A typical power cable comprises a conductor surrounded, at least, by an inner semiconductive layer, an insulation layer and an outer semiconductive layer, in that order. The cables are commonly produced by extruding the layers on a conductor.
Crosslinking of Cables
The polymer material in one or more of said layers is often crosslinked to improve e.g. heat and deformation resistance, creep properties, mechanical strength, chemical resistance and abrasion resistance of the polymer in the layer(s) of the cable. In crosslinking reaction of a polymer interpolymer crosslinks (bridges) are primarily formed. Crosslinking can be effected using e.g. a free radical generating compound. Free radical generating agent is typically incorporated to the layer material prior to the extrusion of the layer(s) on a conductor. After formation of the layered cable, the cable is then subjected to a crosslinking step to initiate the radical formation and thereby crosslinking reaction. Peroxides are very commonly used as free radical generating compounds. The resulting decomposition products of peroxides may include volatile by-products which are often undesired, since e.g. may have a negative influence on the electrical properties of the cable.
Therefore the volatile decomposition products such as methane are conventionally reduced to a minimum or removed after crosslinking and cooling step. Such removal step, generally known as a degassing step, is time and energy consuming causing extra costs.
Electrical Conductivity
The DC electrical conductivity is an important material property e.g. for insulating materials for high voltage direct current (HV DC) cables. First of all, the strong temperature and electric field dependence of this property will influence the electric field. The second issue is the fact that heat will be generated inside the insulation by the electric leakage current flowing between the inner and outer semiconductive layers. This leakage current depends on the electric field and the electrical conductivity of the insulation. High conductivity of the insulating material can even lead to thermal runaway under high stress/high temperature conditions.
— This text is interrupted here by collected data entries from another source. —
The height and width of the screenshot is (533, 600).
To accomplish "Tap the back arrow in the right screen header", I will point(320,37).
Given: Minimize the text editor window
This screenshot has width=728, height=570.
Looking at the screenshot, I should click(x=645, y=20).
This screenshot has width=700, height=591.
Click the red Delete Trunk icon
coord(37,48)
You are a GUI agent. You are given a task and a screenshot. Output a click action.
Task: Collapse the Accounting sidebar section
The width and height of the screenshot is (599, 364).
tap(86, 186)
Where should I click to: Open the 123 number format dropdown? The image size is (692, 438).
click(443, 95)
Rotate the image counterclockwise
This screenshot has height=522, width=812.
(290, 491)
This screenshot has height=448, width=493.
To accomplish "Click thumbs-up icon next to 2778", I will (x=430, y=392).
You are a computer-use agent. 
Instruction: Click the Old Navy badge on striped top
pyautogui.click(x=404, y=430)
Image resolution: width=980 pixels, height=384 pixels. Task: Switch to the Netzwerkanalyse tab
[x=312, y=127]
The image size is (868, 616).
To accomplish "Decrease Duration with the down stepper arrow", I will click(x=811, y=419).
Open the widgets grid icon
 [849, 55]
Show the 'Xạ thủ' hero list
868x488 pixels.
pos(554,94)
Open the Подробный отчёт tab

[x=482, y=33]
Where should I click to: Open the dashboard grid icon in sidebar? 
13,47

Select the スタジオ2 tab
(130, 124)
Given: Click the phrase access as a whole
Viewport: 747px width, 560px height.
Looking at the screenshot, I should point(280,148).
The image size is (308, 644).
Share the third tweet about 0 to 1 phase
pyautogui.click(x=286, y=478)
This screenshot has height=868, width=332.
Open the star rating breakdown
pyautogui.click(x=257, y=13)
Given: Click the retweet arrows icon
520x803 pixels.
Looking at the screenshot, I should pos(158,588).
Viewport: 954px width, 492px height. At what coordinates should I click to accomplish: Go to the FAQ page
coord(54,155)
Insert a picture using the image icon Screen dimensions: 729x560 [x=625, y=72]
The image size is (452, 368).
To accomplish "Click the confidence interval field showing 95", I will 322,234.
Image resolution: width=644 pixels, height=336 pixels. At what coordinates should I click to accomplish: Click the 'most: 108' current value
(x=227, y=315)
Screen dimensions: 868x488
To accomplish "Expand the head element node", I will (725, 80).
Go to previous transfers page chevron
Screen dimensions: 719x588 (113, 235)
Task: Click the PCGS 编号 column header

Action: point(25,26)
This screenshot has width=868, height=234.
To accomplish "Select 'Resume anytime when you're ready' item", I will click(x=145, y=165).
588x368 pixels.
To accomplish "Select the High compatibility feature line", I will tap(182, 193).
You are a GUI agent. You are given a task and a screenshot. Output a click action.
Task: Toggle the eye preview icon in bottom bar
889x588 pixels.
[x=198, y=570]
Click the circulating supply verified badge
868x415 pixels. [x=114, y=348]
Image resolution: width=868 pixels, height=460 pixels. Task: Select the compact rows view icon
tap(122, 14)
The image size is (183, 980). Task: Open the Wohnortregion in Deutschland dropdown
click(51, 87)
The conductivity must therefore be sufficiently low to avoid thermal runaway.
Accordingly, in HV DC cables, the insulation is heated by the leakage current. For a specific cable design the heating is proportional to the insulation conductivity×(electrical field). Thus, if the voltage is increased, far more heat will be generated.
JP2018811A discloses an insulation layer for a DC cable which contains a blend of 2-20 wt % of a high density polyethylene with a low density polyethylene. It is stated that blend provides improved DC breakdown and an impulse property. The blend is mixed with 2-3 wt % of a crosslinking agent. The type and layer structure of the cable has not been specified.
There are high demands to increase the voltage of a power cable, preferably of direct current DC power cable, and thus a continuous need to find alternative polymer compositions with reduced conductivity. Such polymer compositions should preferably also have good mechanical properties required for demanding power cable embodiments.